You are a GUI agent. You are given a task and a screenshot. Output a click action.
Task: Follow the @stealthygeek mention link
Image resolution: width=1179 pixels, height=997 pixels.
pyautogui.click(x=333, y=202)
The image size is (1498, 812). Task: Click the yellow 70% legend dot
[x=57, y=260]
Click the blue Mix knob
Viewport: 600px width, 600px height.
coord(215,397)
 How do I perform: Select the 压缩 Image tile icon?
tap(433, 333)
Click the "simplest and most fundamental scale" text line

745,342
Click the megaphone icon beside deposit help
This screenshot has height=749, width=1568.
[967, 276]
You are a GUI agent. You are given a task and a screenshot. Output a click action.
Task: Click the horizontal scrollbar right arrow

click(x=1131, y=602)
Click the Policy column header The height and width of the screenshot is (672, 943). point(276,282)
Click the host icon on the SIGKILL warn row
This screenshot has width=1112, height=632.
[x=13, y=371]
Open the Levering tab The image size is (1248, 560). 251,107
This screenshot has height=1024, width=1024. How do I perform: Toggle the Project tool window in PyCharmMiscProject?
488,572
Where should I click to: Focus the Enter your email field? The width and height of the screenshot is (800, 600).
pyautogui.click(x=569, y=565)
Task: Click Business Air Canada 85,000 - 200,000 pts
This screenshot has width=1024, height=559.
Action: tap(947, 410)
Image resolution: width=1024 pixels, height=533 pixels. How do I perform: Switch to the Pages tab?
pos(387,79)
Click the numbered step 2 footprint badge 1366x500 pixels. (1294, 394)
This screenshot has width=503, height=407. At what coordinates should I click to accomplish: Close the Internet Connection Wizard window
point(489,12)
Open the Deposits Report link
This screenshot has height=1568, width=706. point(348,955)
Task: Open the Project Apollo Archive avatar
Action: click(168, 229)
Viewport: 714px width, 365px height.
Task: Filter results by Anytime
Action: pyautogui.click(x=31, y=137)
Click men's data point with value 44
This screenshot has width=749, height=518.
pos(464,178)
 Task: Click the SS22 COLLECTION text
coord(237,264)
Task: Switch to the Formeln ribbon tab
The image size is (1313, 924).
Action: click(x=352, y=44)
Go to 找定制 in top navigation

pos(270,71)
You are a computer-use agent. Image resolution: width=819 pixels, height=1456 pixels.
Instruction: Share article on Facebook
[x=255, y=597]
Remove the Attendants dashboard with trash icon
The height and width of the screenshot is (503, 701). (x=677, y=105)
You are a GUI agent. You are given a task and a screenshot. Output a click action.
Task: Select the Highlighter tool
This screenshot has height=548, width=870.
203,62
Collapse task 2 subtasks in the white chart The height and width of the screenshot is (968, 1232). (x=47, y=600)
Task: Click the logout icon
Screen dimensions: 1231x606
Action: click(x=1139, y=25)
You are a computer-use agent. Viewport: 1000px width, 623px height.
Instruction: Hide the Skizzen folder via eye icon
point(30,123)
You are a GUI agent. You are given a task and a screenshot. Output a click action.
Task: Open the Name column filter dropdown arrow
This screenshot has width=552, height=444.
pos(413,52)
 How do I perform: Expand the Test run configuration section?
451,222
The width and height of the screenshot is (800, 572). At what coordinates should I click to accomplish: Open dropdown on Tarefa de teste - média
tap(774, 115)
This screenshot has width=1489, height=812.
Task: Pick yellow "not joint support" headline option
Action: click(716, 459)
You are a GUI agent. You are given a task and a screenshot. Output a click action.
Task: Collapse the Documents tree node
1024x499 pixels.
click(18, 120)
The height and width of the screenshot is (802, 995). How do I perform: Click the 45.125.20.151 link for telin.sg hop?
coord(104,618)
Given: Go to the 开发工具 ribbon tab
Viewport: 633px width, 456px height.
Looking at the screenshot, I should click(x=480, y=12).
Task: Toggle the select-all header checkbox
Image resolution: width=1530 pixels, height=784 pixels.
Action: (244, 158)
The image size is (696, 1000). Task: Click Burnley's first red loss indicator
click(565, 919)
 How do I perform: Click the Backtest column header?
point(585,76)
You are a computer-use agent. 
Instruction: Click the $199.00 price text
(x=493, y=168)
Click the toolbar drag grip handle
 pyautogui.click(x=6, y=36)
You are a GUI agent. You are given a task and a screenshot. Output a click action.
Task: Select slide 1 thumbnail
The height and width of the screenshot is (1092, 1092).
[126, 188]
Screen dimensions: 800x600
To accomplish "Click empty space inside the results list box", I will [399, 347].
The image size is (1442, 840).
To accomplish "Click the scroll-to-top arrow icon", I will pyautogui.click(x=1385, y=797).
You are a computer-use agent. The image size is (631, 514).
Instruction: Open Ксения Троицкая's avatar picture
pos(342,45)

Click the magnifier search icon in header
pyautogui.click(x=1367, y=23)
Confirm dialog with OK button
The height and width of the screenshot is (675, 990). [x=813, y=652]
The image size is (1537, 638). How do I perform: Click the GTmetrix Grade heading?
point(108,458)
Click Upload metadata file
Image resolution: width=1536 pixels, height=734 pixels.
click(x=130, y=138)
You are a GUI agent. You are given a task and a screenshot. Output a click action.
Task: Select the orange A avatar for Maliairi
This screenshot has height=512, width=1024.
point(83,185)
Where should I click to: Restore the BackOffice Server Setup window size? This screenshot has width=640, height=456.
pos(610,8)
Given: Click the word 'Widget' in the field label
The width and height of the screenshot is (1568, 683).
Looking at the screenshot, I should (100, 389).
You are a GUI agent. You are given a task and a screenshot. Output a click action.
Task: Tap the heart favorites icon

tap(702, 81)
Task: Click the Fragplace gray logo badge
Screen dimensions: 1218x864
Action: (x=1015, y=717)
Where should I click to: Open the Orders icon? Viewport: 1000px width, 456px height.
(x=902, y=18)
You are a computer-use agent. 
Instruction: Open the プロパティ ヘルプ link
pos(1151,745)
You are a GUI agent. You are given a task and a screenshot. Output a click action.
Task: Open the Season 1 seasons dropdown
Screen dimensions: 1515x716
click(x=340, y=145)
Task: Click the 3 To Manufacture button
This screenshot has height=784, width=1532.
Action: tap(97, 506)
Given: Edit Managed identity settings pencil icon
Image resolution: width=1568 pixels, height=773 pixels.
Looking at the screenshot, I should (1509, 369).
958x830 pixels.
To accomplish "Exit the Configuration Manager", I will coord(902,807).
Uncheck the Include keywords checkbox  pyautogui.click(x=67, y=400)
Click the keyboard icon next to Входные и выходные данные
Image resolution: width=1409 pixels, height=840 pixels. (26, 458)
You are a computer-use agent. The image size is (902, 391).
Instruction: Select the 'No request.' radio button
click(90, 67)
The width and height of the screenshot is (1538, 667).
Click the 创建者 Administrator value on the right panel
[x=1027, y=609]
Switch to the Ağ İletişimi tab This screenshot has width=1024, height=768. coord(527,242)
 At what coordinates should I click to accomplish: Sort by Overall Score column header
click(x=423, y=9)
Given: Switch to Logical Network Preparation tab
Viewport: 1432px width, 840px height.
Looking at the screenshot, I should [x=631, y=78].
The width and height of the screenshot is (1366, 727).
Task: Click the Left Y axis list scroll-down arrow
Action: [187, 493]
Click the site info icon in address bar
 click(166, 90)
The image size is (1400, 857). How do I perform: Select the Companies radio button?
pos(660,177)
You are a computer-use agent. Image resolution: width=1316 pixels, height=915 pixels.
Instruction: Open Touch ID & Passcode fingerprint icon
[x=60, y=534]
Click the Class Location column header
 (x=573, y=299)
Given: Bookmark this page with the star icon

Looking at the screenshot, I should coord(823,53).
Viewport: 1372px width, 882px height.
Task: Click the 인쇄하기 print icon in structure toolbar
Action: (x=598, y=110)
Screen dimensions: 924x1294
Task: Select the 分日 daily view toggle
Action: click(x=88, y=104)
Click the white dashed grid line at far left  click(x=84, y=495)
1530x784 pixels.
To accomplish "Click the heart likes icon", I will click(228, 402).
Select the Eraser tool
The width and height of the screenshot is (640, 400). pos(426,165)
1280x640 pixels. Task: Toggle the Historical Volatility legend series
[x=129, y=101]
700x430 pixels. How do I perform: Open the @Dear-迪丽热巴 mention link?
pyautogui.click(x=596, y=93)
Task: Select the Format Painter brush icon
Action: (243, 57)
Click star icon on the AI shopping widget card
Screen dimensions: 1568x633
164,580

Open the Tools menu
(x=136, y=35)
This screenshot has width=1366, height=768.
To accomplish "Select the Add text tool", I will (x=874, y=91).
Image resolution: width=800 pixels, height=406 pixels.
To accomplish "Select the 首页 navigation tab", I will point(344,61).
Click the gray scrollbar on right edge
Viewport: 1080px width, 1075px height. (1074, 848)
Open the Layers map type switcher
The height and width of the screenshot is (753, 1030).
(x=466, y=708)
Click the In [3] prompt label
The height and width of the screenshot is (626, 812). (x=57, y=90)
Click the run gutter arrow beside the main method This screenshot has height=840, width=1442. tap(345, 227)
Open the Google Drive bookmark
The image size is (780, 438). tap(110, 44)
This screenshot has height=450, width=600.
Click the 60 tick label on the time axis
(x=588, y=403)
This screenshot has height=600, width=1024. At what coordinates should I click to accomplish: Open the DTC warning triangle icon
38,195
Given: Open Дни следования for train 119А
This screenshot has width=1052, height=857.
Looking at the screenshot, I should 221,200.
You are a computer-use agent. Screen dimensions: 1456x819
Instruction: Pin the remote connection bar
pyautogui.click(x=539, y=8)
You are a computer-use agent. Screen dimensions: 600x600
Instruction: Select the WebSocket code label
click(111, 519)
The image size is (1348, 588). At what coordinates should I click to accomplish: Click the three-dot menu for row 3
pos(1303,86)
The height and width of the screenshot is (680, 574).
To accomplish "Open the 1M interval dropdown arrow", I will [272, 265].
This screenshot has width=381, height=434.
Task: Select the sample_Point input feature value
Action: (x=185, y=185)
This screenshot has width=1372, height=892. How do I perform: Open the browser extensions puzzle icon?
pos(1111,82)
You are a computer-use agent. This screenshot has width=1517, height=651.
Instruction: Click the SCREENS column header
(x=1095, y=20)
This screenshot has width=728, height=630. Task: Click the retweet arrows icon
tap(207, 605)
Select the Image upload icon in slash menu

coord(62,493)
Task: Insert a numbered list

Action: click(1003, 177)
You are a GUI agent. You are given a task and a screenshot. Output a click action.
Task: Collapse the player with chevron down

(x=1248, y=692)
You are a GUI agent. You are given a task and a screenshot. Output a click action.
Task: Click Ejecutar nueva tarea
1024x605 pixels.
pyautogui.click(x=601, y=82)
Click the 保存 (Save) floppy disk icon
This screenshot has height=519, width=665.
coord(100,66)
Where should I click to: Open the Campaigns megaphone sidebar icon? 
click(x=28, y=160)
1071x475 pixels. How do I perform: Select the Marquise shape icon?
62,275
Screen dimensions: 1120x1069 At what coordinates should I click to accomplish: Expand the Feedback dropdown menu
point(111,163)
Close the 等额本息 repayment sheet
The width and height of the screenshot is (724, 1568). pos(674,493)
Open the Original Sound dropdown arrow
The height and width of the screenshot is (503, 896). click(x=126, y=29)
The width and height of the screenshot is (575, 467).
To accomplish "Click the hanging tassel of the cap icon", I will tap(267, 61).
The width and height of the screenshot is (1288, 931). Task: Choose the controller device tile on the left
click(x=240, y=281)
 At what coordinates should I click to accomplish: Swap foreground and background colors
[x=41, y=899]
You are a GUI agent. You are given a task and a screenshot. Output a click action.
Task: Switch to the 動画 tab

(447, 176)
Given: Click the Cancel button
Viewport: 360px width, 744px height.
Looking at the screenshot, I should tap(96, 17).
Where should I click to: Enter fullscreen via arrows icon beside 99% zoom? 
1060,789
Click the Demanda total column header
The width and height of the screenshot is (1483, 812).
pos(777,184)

####

- _Polecenie_
Wypisz jako listę numerowaną wszystkie wiersze wpisów od samego początku aż do wiersza z „click(x=1131, y=602)” włącznie, pomijając puste wiersze.

- _Wynik zadania_
1. You are a GUI agent. You are given a task and a screenshot. Output a click action.
2. Task: Follow the @stealthygeek mention link
3. Image resolution: width=1179 pixels, height=997 pixels.
4. pyautogui.click(x=333, y=202)
5. The image size is (1498, 812). Task: Click the yellow 70% legend dot
6. [x=57, y=260]
7. Click the blue Mix knob
8. Viewport: 600px width, 600px height.
9. coord(215,397)
10.  How do I perform: Select the 压缩 Image tile icon?
11. tap(433, 333)
12. Click the "simplest and most fundamental scale" text line
13. 745,342
14. Click the megaphone icon beside deposit help
15. This screenshot has height=749, width=1568.
16. [967, 276]
17. You are a GUI agent. You are given a task and a screenshot. Output a click action.
18. Task: Click the horizontal scrollbar right arrow
19. click(x=1131, y=602)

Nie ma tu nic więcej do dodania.